GIVEN DATA:
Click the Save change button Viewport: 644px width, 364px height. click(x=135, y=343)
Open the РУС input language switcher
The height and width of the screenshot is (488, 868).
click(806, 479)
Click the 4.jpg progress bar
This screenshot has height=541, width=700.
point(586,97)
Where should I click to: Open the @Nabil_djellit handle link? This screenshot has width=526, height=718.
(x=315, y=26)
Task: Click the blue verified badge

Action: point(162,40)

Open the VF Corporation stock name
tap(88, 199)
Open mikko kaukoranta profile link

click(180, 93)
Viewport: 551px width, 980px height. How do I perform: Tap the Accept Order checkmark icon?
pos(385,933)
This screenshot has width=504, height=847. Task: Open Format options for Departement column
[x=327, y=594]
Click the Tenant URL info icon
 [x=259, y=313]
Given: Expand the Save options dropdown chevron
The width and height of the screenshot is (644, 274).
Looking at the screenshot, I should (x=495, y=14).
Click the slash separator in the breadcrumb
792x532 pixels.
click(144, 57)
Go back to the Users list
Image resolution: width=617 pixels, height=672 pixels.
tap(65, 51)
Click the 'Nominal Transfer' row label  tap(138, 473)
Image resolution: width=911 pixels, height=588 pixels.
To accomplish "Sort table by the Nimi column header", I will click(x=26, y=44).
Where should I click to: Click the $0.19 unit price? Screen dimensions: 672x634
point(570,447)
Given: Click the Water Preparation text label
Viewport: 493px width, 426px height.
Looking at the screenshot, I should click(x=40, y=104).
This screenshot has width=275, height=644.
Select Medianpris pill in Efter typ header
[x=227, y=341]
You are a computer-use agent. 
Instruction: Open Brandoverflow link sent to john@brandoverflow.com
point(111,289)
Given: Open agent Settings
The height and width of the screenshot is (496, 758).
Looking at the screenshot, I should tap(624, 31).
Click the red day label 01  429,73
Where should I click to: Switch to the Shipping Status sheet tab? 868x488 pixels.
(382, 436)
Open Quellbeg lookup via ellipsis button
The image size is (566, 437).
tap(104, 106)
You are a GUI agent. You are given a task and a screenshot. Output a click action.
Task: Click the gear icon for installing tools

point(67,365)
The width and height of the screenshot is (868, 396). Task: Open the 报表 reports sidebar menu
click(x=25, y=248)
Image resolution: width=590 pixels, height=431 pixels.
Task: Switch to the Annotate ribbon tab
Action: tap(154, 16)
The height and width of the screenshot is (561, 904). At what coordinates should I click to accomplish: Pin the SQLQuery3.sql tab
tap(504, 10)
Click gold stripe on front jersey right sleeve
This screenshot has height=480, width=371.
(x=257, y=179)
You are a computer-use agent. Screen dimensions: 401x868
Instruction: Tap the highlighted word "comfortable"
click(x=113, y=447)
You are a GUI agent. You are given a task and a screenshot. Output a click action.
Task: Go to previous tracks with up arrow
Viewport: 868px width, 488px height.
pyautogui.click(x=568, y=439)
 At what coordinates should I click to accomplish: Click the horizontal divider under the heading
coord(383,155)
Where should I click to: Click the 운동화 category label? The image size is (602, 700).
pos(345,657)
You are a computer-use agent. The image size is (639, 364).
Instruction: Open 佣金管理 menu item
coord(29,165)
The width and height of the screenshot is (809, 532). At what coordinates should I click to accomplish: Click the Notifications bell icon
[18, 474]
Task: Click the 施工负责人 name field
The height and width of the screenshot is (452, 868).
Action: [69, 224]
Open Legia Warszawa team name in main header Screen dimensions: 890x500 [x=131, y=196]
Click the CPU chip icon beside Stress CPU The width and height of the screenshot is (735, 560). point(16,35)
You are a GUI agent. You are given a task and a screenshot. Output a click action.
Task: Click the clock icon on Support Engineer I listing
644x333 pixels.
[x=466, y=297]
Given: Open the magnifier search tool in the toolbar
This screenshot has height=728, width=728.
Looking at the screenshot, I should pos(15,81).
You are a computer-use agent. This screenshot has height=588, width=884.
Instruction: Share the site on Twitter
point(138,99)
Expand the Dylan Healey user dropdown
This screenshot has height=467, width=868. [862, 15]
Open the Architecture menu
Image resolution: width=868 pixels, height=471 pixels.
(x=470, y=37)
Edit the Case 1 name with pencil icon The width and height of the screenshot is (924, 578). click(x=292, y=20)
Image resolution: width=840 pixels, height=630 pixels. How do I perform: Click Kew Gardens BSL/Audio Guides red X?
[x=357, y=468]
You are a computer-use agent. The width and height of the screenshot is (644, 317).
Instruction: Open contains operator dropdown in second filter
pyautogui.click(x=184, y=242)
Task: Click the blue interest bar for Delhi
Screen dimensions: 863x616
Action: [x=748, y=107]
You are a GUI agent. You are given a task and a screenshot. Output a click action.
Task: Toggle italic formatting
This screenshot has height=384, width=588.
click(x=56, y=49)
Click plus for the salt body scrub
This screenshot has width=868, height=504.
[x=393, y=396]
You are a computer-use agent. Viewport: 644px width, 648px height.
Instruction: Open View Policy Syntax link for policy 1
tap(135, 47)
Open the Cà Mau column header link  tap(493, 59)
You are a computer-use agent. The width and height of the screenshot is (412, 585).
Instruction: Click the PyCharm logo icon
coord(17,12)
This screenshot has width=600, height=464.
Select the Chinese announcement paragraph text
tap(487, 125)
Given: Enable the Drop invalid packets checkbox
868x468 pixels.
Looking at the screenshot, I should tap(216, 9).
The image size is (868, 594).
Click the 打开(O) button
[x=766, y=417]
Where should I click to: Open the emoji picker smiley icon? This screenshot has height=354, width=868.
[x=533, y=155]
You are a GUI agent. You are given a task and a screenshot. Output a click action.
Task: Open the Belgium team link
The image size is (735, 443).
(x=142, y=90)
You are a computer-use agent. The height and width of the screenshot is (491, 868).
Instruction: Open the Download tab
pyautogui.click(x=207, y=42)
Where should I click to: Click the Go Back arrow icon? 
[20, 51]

EXERCISE:
Search the preceding listing for the word "with" and pull out every line that holds it.

ANSWER SECTION:
Task: Go to previous tracks with up arrow
Edit the Case 1 name with pencil icon The width and height of the screenshot is (924, 578). click(x=292, y=20)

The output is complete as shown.